─── DOCUMENT EXCERPT

The
Catch
by Willie Mays
Wertz
hits it. A solid sound. I learned a lot from the sound of the ball on
the bat. Always did. I could tell from the sound whether to come in or
go back. This time I'm going back, a long way back, but there is never
any doubt in my mind. I am going to catch this ball. I turn and run for
the bleachers. But I got it. Maybe you didn't know that, but I knew it.
Soon as it got hit, I knew I'd catch this ball.
But that wasn't the problem. The problem was Lary Doby on second base.
On a deep fly to center field at the Polo Grounds, a runner could score
all the way from second. I've done that myself and more than once. So
if I make the catch, which I will, and Larry scores from second, they
still get the run that puts them ahead.
All the time I'm running back, I'm thinking, 'Willie, you've got to get
this ball back to the infield.'
I run fifty or seventy-five yards--right to the warning track--and I take
the ball a little toward my left shoulder. Suppose I stop and turn and
throw. I will get nothing on the ball. No momentum going into my throw.

──────

STATED PROBLEM A |
List every place on or around the ballfield that the Willie Mays passage mentions.
STATED PROBLEM B |
Shorten the paragraph of the Willie Mays passage that begins "But that wasn't the problem" while keeping its main facts.
STATED PROBLEM C |
In the Willie Mays passage, quote everything from "All the time" down to "into my throw." word for word.
The records have nothing to do with the Willie Mays passage.

─── DATA

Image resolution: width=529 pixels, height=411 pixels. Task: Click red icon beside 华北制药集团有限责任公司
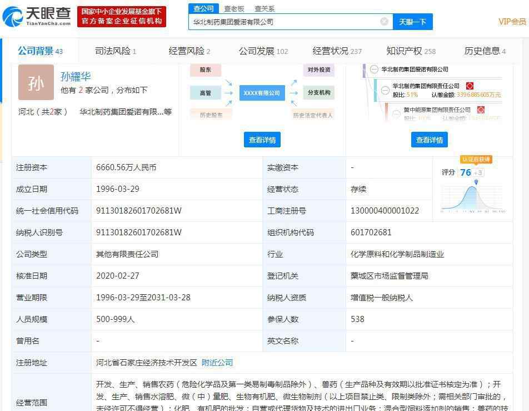pyautogui.click(x=470, y=86)
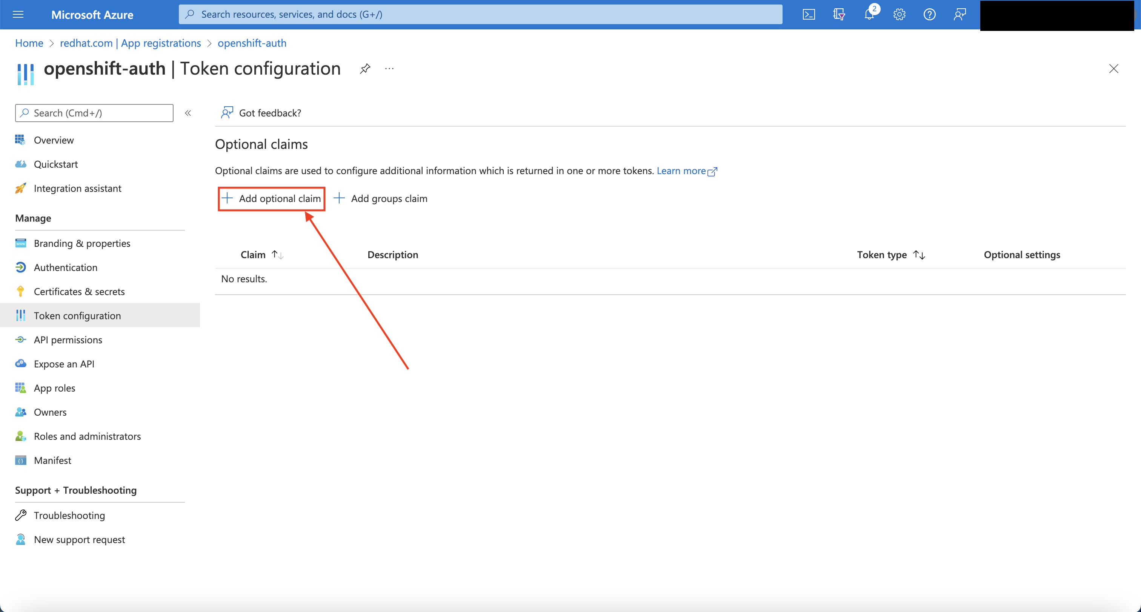
Task: Open the Azure portal hamburger menu
Action: tap(18, 14)
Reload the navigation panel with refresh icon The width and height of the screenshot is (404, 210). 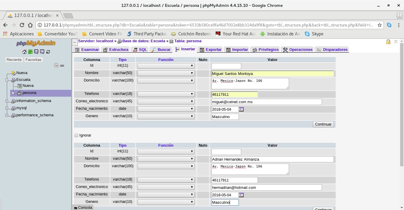(x=48, y=52)
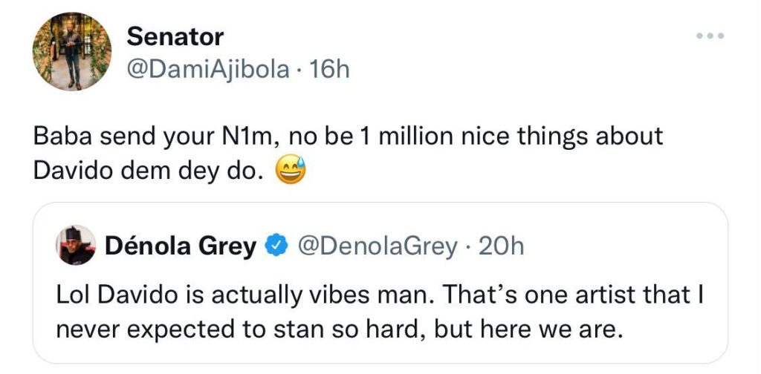Click Dénola Grey's small avatar
The width and height of the screenshot is (761, 374).
[x=77, y=246]
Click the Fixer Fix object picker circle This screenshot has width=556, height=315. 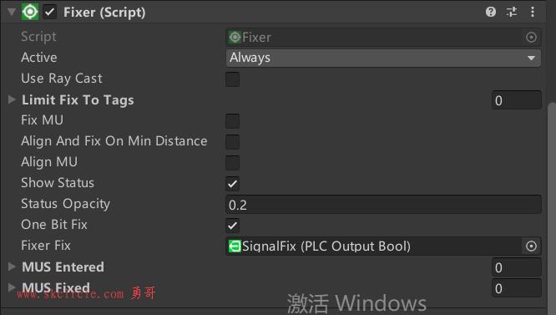point(531,246)
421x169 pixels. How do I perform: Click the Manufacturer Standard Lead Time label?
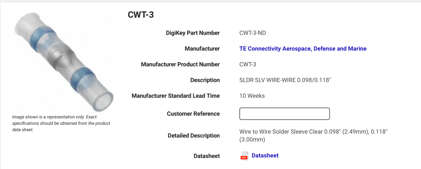click(x=176, y=96)
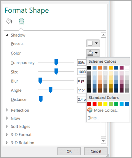Click the More Colors color wheel icon

pyautogui.click(x=90, y=110)
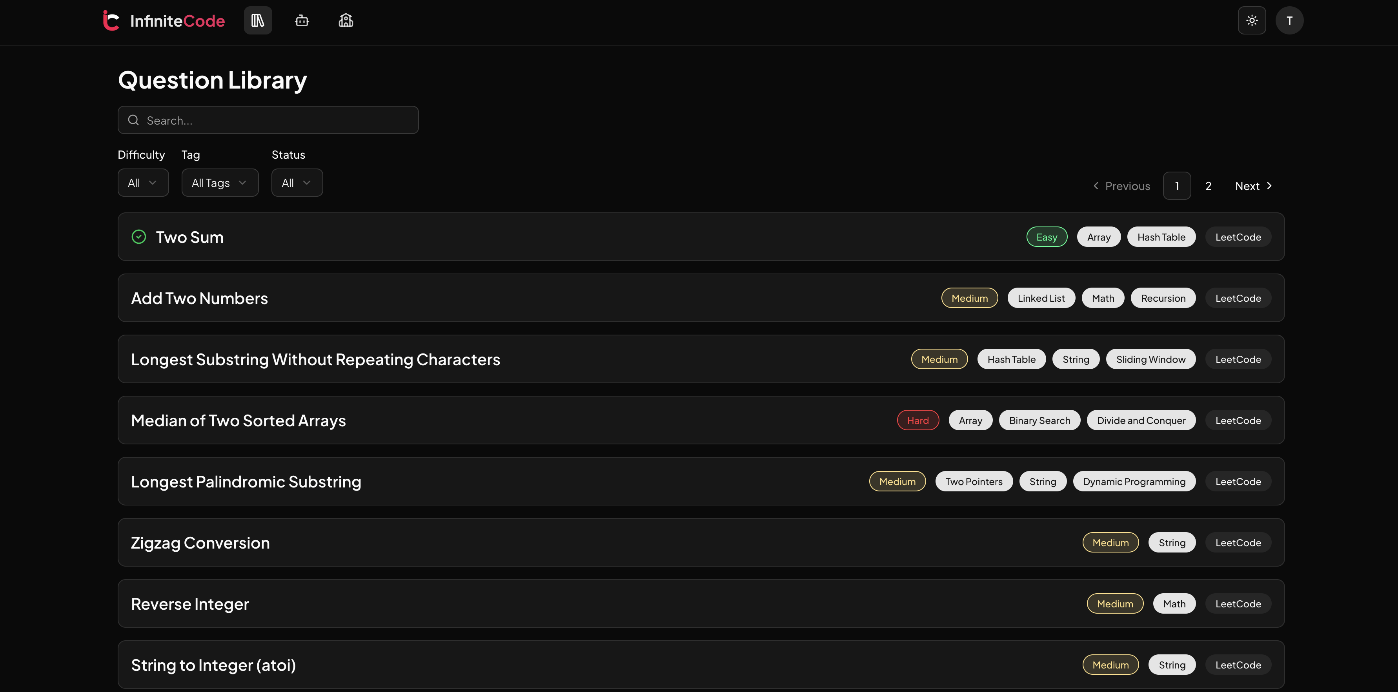Click the green Easy difficulty badge
Viewport: 1398px width, 692px height.
pos(1046,237)
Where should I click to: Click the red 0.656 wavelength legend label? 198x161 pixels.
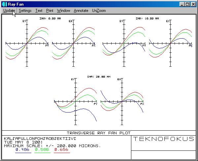(60, 150)
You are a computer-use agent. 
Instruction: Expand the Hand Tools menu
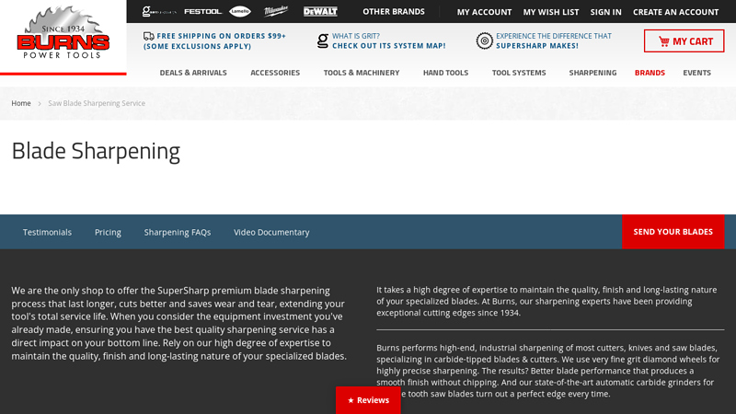[445, 73]
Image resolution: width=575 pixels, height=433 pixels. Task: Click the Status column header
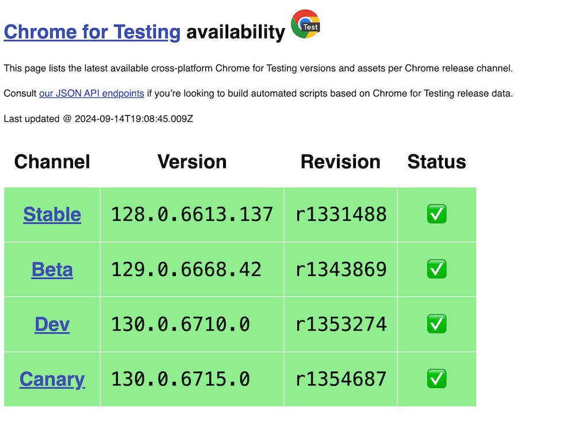pos(436,162)
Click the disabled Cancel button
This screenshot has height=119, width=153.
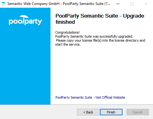(x=138, y=112)
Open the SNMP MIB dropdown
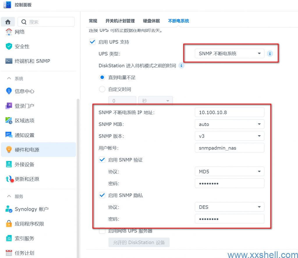 tap(229, 124)
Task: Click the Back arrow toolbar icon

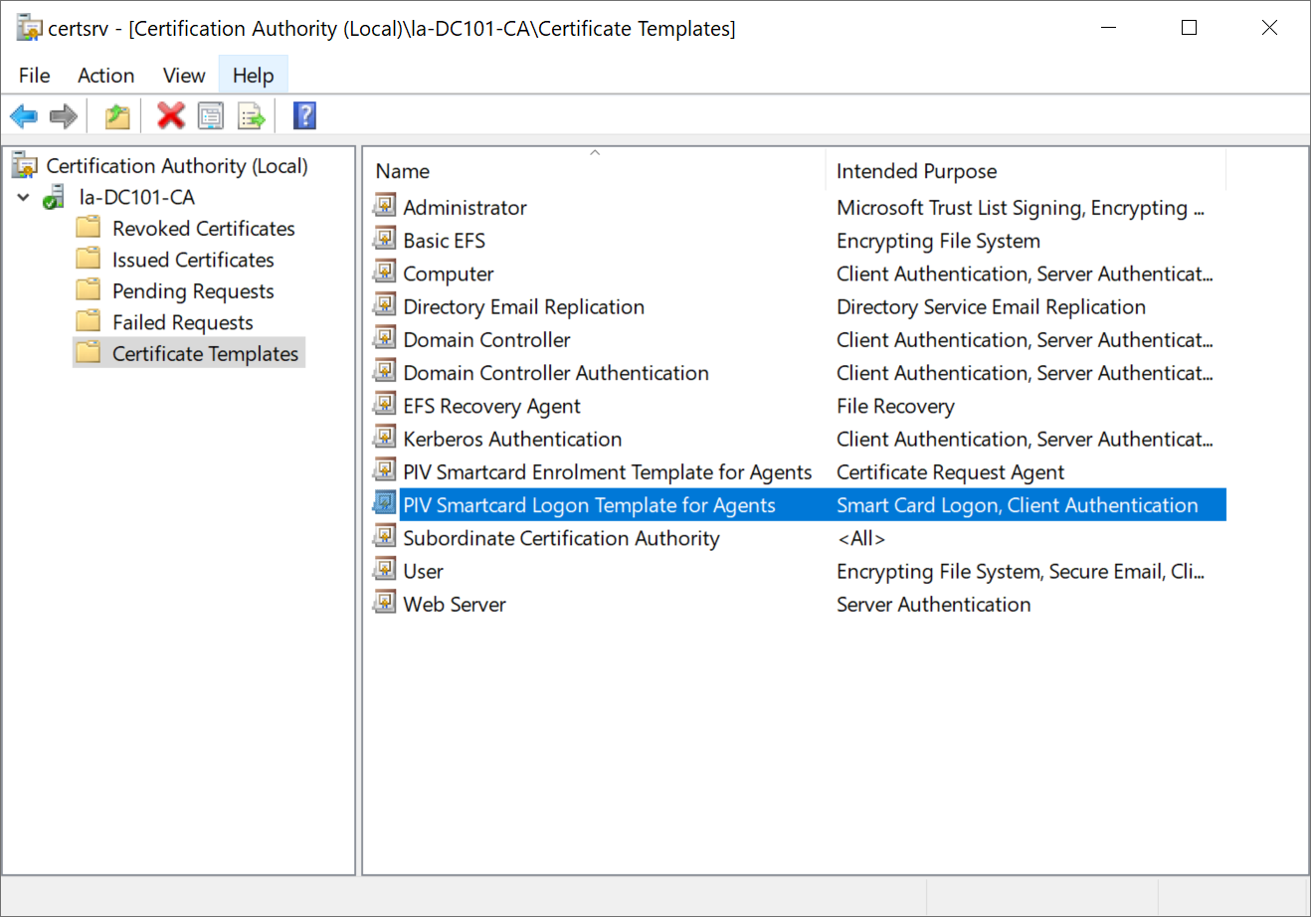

──────

REPLY A |
the bleachers
second base
center field
the Polo Grounds
the infield
the warning track

REPLY B |
The real worry was the runner on second base. At the Polo Grounds, a runner could score from second on a deep fly to center, and the narrator had done it more than once. So even with the catch, a run scored from second would still put the other team ahead.

REPLY C |
All the time I'm running back, I'm thinking, 'Willie, you've got to get
this ball back to the infield.'
I run fifty or seventy-five yards--right to the warning track--and I take
the ball a little toward my left shoulder. Suppose I stop and turn and
throw. I will get nothing on the ball. No momentum going into my throw.